We hung around, waiting for Ms. Shirley to be brought off the plane. When she was finally wheeled off, accompanied by a police officer there still were no emergency personnel in sight. The captain was also waiting. We introduced ourselves as the doctors onboard who helped, and told him we were incredibly frustrated by the entire experience. The captain told us that all of this was beyond his control. He said he notified air traffic control and JFK of the situation hours earlier. The appalling lack of appropriate response was plainly evident.
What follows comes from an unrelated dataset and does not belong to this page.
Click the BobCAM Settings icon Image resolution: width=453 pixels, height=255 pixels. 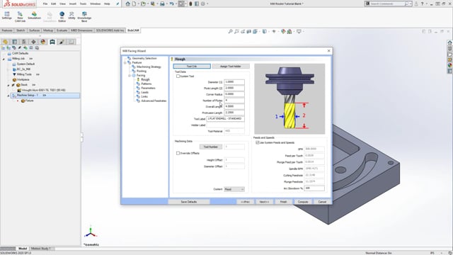tap(6, 16)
We don’t know what happened to Ms. Shirley—whether she sustained a heart attack, or angina that was perhaps prevented from developing into a full-blown myocardial infarction by nitroglycerin, narcotics and oxygen. The only thing that I am sure of is that the response by the agencies involved fell well far short of reasonable expectations. While the captain and Delta have responsibilities to more than one person, there needs to be better coordination between the captain, airline, air traffic control and the emergency services in the event of a passenger experiencing a health emergency in flight. Furthermore, we believe that if there are health professionals, particularly doctors assisting with the medical emergency midflight, the system/protocols should allow direct communication between such doctor and ground based triage service. Such communication can result in less distortion of information as opposed to it being passed sequentially from the doctor to flight attendant, to the cockpit, and finally to the ground triage consultant.